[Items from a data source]
'''
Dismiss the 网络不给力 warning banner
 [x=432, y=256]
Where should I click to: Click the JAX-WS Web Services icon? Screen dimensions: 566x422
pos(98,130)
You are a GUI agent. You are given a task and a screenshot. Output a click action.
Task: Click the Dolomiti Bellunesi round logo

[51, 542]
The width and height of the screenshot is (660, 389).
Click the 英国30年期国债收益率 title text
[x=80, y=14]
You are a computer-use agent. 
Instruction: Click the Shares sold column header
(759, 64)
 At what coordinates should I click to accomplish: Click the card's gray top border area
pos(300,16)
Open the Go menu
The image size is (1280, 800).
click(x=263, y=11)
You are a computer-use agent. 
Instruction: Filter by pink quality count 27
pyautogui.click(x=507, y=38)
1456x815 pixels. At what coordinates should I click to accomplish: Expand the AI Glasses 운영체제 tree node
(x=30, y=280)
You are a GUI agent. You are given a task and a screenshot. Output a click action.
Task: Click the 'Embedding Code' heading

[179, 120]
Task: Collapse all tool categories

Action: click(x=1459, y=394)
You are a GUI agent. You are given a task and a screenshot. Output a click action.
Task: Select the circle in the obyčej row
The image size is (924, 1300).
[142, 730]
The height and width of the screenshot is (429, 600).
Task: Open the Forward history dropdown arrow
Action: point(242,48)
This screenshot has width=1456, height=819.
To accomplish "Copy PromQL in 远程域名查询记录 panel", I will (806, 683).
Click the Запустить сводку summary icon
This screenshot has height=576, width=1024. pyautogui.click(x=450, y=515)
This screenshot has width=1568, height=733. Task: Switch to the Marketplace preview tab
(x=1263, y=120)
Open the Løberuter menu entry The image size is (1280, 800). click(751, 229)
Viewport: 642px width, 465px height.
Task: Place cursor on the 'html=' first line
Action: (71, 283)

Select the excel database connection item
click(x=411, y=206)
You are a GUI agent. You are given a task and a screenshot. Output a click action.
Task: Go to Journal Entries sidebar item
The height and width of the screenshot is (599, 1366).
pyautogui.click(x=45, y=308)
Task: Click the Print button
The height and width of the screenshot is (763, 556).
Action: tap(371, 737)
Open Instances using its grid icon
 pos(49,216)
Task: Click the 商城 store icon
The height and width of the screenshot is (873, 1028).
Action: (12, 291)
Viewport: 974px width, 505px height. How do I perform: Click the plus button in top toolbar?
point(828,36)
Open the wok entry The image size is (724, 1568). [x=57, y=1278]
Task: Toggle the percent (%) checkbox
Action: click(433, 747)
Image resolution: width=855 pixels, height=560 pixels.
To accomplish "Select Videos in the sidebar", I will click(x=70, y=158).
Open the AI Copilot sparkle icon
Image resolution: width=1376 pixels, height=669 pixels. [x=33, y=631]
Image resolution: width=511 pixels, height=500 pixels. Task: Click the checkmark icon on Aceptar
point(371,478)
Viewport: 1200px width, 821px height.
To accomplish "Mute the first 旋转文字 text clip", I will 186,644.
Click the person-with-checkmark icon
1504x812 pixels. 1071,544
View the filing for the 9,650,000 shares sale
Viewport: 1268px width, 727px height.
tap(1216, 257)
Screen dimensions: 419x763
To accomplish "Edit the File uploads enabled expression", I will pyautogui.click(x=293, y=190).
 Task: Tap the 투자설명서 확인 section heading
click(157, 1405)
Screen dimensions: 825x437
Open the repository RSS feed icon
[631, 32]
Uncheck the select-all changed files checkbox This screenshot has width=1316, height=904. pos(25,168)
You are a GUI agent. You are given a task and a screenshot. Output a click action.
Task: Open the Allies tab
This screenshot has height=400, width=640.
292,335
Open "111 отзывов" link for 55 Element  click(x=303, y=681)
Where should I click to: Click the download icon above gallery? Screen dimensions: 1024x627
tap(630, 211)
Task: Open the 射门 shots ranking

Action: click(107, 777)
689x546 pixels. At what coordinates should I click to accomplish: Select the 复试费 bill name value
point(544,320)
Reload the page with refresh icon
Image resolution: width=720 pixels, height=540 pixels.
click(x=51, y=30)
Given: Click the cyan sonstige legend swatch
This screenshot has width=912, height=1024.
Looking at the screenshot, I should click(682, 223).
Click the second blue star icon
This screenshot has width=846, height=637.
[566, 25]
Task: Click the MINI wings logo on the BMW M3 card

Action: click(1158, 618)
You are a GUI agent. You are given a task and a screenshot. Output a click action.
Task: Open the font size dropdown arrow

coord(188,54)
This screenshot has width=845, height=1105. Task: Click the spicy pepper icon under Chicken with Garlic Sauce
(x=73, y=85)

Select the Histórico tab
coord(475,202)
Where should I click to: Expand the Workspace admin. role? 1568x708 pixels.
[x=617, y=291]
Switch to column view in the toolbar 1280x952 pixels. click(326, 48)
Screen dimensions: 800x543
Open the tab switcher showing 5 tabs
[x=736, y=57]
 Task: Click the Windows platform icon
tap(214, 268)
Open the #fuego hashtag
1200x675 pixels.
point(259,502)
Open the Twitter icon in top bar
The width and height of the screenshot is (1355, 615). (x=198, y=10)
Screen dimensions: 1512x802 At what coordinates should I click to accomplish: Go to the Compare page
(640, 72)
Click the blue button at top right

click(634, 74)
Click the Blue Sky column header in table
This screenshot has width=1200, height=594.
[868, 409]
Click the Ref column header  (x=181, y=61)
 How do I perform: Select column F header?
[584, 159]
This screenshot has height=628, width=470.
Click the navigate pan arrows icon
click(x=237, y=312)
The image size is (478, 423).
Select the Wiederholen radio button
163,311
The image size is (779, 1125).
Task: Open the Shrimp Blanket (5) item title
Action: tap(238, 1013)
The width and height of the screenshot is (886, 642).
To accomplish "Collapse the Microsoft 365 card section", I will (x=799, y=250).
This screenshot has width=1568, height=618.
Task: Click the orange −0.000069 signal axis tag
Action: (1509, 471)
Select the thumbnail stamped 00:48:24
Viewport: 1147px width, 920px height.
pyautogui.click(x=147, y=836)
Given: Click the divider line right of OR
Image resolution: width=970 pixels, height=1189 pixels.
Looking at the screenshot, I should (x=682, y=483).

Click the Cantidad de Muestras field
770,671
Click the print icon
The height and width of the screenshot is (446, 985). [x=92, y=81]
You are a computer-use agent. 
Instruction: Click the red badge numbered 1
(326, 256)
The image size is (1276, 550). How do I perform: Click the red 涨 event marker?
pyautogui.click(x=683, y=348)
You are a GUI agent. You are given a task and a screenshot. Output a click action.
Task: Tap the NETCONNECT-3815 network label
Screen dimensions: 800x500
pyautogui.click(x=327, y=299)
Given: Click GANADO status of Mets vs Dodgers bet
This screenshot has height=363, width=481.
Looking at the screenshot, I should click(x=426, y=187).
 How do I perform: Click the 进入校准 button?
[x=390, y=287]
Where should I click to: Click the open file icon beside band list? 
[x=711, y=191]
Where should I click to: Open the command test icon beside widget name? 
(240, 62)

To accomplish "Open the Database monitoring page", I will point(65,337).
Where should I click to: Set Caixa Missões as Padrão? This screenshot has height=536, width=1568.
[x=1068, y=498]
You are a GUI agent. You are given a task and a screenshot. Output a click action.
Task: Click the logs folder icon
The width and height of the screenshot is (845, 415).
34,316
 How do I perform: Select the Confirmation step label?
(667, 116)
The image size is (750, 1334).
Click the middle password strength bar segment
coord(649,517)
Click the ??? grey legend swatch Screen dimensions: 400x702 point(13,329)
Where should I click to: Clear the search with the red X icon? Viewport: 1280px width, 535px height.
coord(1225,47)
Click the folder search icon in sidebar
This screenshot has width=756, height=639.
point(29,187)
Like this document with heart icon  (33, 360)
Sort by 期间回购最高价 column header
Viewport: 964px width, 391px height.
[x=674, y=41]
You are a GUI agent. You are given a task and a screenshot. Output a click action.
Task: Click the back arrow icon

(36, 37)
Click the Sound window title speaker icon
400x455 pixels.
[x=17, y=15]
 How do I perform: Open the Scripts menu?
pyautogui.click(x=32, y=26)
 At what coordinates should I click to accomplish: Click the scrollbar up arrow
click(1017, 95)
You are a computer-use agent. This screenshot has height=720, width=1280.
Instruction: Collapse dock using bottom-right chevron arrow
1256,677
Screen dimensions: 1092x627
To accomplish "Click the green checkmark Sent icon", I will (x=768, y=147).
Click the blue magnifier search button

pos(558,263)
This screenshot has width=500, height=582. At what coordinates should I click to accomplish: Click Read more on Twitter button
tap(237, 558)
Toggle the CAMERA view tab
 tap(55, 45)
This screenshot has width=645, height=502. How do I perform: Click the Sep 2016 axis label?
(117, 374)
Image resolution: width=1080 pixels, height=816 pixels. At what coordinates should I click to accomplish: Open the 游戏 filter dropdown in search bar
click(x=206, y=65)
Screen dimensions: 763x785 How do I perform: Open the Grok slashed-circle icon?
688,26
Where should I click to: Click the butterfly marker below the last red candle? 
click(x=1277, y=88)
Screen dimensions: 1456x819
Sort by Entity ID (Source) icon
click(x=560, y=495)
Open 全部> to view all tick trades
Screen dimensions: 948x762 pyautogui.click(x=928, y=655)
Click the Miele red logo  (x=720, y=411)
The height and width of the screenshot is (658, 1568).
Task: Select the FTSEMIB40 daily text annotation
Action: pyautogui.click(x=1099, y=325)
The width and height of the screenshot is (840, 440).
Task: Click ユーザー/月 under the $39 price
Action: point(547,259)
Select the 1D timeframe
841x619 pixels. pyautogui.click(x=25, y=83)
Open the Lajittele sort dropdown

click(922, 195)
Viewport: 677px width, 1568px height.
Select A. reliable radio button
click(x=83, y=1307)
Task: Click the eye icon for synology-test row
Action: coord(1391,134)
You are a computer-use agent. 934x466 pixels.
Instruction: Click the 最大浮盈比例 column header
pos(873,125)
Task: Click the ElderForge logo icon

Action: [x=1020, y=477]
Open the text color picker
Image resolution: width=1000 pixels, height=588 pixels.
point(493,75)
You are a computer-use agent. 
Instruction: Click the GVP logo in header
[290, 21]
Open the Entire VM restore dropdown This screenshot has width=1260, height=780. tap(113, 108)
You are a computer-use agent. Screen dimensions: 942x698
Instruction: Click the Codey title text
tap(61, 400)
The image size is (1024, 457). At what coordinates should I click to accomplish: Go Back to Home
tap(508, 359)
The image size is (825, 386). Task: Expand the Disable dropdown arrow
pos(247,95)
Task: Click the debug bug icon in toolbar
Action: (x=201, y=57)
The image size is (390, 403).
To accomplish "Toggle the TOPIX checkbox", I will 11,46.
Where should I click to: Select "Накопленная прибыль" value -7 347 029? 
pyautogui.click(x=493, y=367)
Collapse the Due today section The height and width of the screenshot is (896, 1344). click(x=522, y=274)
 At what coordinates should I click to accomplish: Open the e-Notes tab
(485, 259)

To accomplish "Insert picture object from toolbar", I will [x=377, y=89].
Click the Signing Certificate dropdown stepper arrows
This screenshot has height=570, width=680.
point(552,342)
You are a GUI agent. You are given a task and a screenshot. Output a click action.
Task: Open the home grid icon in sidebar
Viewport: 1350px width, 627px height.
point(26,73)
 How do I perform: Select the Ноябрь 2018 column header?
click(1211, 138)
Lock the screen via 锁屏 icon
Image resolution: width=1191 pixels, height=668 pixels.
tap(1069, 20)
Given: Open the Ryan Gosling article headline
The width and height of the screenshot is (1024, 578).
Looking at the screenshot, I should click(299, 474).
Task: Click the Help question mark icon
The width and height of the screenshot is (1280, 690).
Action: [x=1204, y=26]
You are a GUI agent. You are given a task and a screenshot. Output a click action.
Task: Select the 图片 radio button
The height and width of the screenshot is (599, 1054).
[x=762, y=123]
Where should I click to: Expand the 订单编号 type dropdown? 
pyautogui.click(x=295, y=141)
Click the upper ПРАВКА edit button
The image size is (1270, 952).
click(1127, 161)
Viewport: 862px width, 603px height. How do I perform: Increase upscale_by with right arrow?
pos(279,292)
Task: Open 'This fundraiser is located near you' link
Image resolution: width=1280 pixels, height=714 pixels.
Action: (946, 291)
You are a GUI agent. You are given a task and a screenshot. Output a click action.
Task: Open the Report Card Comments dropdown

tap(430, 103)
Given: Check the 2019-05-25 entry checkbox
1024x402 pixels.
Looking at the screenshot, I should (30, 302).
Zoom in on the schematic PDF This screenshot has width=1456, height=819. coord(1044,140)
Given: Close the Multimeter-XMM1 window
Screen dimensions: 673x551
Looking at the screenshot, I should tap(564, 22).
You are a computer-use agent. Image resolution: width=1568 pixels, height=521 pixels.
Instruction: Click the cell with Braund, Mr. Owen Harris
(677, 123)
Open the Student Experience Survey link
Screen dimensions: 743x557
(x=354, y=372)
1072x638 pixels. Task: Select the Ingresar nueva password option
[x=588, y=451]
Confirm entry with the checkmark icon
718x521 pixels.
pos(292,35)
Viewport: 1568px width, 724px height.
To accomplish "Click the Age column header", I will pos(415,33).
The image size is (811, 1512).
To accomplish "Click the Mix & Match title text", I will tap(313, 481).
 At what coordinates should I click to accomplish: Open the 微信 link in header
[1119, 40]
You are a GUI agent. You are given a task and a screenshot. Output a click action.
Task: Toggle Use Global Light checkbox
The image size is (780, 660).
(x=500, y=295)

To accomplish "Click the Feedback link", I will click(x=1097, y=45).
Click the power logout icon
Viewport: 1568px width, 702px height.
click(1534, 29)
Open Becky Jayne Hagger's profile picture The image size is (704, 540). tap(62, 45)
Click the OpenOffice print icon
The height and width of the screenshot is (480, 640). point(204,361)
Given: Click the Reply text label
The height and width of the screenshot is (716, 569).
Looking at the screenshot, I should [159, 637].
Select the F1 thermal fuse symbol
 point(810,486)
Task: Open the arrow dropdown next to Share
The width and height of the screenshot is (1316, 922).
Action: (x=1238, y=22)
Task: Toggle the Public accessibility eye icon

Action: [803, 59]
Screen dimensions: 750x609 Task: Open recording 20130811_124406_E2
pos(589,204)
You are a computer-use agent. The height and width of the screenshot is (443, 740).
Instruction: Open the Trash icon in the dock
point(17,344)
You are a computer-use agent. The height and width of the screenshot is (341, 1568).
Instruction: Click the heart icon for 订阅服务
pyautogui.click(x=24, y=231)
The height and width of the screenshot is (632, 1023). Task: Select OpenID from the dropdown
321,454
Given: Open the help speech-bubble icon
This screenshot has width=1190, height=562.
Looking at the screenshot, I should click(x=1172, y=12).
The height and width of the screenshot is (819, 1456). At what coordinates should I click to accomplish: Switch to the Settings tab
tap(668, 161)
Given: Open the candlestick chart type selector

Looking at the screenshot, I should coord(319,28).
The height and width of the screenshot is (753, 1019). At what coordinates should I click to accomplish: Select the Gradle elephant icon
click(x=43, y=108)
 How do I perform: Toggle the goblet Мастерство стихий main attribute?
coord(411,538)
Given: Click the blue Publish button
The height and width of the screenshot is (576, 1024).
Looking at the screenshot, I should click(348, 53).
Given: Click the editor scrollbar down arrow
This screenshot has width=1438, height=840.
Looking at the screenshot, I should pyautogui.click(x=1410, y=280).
'''
Look above for the line with "Select the excel database connection item" and the line with "Image resolution: width=855". Retype those two lines and every line between them exactly, adding nothing.

Select the excel database connection item
click(x=411, y=206)
You are a GUI agent. You are given a task and a screenshot. Output a click action.
Task: Go to Journal Entries sidebar item
The height and width of the screenshot is (599, 1366).
pyautogui.click(x=45, y=308)
Task: Click the Print button
The height and width of the screenshot is (763, 556).
Action: tap(371, 737)
Open Instances using its grid icon
 pos(49,216)
Task: Click the 商城 store icon
The height and width of the screenshot is (873, 1028).
Action: (12, 291)
Viewport: 974px width, 505px height. How do I perform: Click the plus button in top toolbar?
point(828,36)
Open the wok entry The image size is (724, 1568). [x=57, y=1278]
Task: Toggle the percent (%) checkbox
Action: click(433, 747)
Image resolution: width=855 pixels, height=560 pixels.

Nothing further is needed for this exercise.